-- START Dataset --

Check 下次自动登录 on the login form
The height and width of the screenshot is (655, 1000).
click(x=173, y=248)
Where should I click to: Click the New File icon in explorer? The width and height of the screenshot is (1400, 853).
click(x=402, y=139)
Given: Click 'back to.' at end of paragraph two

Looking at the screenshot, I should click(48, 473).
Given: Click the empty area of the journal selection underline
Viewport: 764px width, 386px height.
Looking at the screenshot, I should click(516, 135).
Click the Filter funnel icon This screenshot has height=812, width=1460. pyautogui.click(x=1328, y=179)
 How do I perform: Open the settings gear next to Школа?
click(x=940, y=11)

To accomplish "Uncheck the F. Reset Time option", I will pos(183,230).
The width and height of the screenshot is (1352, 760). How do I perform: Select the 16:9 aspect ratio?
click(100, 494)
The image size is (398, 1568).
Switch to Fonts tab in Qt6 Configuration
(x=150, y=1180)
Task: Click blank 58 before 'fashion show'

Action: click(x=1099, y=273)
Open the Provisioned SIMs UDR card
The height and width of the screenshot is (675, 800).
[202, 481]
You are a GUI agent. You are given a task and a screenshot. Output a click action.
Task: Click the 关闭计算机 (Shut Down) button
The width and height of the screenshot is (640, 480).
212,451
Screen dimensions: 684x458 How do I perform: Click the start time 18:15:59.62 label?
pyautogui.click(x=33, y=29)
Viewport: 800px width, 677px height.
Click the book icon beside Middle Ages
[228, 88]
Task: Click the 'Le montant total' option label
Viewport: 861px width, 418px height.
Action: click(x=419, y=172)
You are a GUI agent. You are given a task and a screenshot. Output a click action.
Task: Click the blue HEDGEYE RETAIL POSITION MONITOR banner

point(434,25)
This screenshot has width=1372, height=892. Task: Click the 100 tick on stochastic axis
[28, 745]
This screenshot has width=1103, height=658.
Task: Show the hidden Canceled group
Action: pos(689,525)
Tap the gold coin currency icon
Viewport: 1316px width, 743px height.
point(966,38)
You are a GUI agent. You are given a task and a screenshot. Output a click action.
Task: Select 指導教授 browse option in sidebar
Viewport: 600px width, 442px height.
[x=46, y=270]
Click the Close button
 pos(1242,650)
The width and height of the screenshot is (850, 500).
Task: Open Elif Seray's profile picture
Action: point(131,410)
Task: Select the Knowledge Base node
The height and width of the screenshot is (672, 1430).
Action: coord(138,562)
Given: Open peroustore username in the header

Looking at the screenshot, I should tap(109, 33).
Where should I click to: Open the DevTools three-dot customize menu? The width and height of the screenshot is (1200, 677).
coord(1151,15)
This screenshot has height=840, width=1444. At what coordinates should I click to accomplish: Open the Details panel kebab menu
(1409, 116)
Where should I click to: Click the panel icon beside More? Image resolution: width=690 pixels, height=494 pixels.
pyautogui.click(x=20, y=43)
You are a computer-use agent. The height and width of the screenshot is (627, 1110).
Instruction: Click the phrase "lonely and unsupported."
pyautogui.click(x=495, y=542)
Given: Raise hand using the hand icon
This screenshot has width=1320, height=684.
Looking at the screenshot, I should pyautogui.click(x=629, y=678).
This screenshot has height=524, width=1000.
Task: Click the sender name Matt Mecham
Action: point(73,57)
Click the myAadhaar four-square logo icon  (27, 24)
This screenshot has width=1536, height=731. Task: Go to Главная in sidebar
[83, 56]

-- END Dataset --

## Problem description
Reproduce all of the items above word for word, from the first line through the last.

## Exercise output
Check 下次自动登录 on the login form
The height and width of the screenshot is (655, 1000).
click(x=173, y=248)
Where should I click to: Click the New File icon in explorer? The width and height of the screenshot is (1400, 853).
click(x=402, y=139)
Given: Click 'back to.' at end of paragraph two

Looking at the screenshot, I should click(48, 473).
Given: Click the empty area of the journal selection underline
Viewport: 764px width, 386px height.
Looking at the screenshot, I should click(516, 135).
Click the Filter funnel icon This screenshot has height=812, width=1460. pyautogui.click(x=1328, y=179)
 How do I perform: Open the settings gear next to Школа?
click(x=940, y=11)

To accomplish "Uncheck the F. Reset Time option", I will pos(183,230).
The width and height of the screenshot is (1352, 760). How do I perform: Select the 16:9 aspect ratio?
click(100, 494)
The image size is (398, 1568).
Switch to Fonts tab in Qt6 Configuration
(x=150, y=1180)
Task: Click blank 58 before 'fashion show'

Action: click(x=1099, y=273)
Open the Provisioned SIMs UDR card
The height and width of the screenshot is (675, 800).
[202, 481]
You are a GUI agent. You are given a task and a screenshot. Output a click action.
Task: Click the 关闭计算机 (Shut Down) button
The width and height of the screenshot is (640, 480).
212,451
Screen dimensions: 684x458 How do I perform: Click the start time 18:15:59.62 label?
pyautogui.click(x=33, y=29)
Viewport: 800px width, 677px height.
Click the book icon beside Middle Ages
[228, 88]
Task: Click the 'Le montant total' option label
Viewport: 861px width, 418px height.
Action: click(x=419, y=172)
You are a GUI agent. You are given a task and a screenshot. Output a click action.
Task: Click the blue HEDGEYE RETAIL POSITION MONITOR banner

point(434,25)
This screenshot has width=1372, height=892. Task: Click the 100 tick on stochastic axis
[28, 745]
This screenshot has width=1103, height=658.
Task: Show the hidden Canceled group
Action: pos(689,525)
Tap the gold coin currency icon
Viewport: 1316px width, 743px height.
point(966,38)
You are a GUI agent. You are given a task and a screenshot. Output a click action.
Task: Select 指導教授 browse option in sidebar
Viewport: 600px width, 442px height.
[x=46, y=270]
Click the Close button
 pos(1242,650)
The width and height of the screenshot is (850, 500).
Task: Open Elif Seray's profile picture
Action: point(131,410)
Task: Select the Knowledge Base node
The height and width of the screenshot is (672, 1430).
Action: coord(138,562)
Given: Open peroustore username in the header

Looking at the screenshot, I should tap(109, 33).
Where should I click to: Open the DevTools three-dot customize menu? The width and height of the screenshot is (1200, 677).
coord(1151,15)
This screenshot has height=840, width=1444. At what coordinates should I click to accomplish: Open the Details panel kebab menu
(1409, 116)
Where should I click to: Click the panel icon beside More? Image resolution: width=690 pixels, height=494 pixels.
pyautogui.click(x=20, y=43)
You are a computer-use agent. The height and width of the screenshot is (627, 1110).
Instruction: Click the phrase "lonely and unsupported."
pyautogui.click(x=495, y=542)
Given: Raise hand using the hand icon
This screenshot has width=1320, height=684.
Looking at the screenshot, I should pyautogui.click(x=629, y=678).
This screenshot has height=524, width=1000.
Task: Click the sender name Matt Mecham
Action: point(73,57)
Click the myAadhaar four-square logo icon  (27, 24)
This screenshot has width=1536, height=731. Task: Go to Главная in sidebar
[83, 56]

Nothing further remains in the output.